**Passage provided:**
Start

The Chinese first referred to these people as the Yuezhi and said they established the Kushan Empire, although the relationship between the Yuezhi and the Kushans is still unclear. Ban Gu's Book of Han tells us the Kushans (Kuei-shuang) divided up Bactria in 128 BC. Fan Ye's Book of Later Han "relates how the chief of the Kushans, Ch'iu-shiu-ch'ueh (the Kujula Kadphises of coins), founded by means of the submission of the other Yueh-chih clans the Kushan Empire."

The earliest documented ruler, and the first one to proclaim himself as a Kushan ruler, was Heraios. He calls himself a "tyrant" in Greek on his coins, and also exhibits skull deformation. He may have been an ally of the Greeks, and he shared the same style of coinage. Heraios may have been the father of the first Kushan emperor Kujula Kadphises.

The Chinese Book of Later Han chronicles then gives an account of the formation of the Kushan empire based on a report made by the Chinese general Ban Yong to the Chinese Emperor c. AD 125:

Diverse cultural influences
In the 1st century BC, the Guishuang (Ch: 貴霜) gained prominence over the other Yuezhi tribes, and welded them into a tight confederation under commander Kujula Kadphises. The name Guishuang was adopted in the West and modified into Kushan to designate the confederation, although the Chinese continued to call them Yuezhi.

Gradually wresting control of the area from the Scythian tribes, the Kushans expanded south into the region traditionally known as Gandhara (an area primarily in Pakistan's Pothowar and Khyber Pakhtunkhwa region) and established twin capitals in Begram. and Charsadda, then known as Kapisa and Pushklavati respectively.

End

**Tasks and exercises:**
1) In the passage on the Kushans, who was the earliest documented ruler to proclaim himself a Kushan ruler?
2) Reproduce everything in the Kushan passage from "The Chinese first" down to "emperor Kujula Kadphises.".

**Data extract:**

Start

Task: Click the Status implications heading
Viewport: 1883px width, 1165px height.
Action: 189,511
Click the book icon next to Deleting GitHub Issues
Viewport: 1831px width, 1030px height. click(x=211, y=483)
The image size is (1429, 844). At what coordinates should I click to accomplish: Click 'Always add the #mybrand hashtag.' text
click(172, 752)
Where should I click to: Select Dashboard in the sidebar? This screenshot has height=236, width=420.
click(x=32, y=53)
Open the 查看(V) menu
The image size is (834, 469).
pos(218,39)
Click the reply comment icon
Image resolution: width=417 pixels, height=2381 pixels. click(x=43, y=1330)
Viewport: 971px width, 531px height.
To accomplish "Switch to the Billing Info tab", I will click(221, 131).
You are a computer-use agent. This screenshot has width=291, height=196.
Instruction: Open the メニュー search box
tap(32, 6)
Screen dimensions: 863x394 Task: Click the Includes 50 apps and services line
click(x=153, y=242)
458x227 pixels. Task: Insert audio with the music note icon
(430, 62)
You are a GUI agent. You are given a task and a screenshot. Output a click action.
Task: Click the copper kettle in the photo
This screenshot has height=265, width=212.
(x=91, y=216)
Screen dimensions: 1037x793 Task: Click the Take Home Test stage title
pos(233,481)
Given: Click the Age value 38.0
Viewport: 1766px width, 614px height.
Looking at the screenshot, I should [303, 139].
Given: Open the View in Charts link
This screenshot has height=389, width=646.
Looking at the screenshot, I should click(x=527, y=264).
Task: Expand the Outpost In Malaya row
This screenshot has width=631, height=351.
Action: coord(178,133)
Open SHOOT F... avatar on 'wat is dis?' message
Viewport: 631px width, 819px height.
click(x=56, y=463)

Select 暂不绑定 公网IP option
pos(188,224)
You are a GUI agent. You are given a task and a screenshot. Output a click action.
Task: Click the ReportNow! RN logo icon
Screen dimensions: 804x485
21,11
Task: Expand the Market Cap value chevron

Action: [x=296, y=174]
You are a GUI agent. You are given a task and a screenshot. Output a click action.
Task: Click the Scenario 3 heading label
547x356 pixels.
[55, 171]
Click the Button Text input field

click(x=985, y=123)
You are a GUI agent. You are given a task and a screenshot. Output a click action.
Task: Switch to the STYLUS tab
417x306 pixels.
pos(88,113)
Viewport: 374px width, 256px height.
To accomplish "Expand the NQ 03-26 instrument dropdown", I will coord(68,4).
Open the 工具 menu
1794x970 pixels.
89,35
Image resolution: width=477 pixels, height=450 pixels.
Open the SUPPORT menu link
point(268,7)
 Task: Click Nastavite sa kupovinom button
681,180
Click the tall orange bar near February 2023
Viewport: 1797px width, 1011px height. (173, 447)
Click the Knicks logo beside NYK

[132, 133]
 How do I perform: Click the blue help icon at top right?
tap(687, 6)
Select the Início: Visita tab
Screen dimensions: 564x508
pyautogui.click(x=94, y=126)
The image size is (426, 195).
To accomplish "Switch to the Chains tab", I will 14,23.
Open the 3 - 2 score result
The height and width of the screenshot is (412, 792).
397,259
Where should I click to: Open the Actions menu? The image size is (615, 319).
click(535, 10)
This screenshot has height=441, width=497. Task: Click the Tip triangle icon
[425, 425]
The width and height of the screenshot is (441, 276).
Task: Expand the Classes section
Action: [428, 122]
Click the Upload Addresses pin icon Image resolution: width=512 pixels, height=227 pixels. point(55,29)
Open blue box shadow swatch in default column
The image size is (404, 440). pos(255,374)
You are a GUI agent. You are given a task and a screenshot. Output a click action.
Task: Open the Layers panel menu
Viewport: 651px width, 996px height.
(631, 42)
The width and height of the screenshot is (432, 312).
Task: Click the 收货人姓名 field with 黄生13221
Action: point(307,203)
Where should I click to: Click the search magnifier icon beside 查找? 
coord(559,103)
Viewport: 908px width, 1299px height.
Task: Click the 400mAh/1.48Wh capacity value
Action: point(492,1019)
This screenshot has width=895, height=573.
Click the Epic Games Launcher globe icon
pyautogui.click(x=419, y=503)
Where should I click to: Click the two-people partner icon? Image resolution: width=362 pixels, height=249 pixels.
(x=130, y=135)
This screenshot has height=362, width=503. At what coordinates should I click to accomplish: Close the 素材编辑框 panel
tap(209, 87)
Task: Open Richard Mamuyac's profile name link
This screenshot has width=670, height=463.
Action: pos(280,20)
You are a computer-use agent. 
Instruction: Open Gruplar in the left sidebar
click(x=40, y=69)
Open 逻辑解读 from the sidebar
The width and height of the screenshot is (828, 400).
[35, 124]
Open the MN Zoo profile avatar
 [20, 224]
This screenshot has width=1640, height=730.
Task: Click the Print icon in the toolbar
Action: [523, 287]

End

**Results for the exercise:**
1) Heraios

2)
The Chinese first referred to these people as the Yuezhi and said they established the Kushan Empire, although the relationship between the Yuezhi and the Kushans is still unclear. Ban Gu's Book of Han tells us the Kushans (Kuei-shuang) divided up Bactria in 128 BC. Fan Ye's Book of Later Han "relates how the chief of the Kushans, Ch'iu-shiu-ch'ueh (the Kujula Kadphises of coins), founded by means of the submission of the other Yueh-chih clans the Kushan Empire."

The earliest documented ruler, and the first one to proclaim himself as a Kushan ruler, was Heraios. He calls himself a "tyrant" in Greek on his coins, and also exhibits skull deformation. He may have been an ally of the Greeks, and he shared the same style of coinage. Heraios may have been the father of the first Kushan emperor Kujula Kadphises.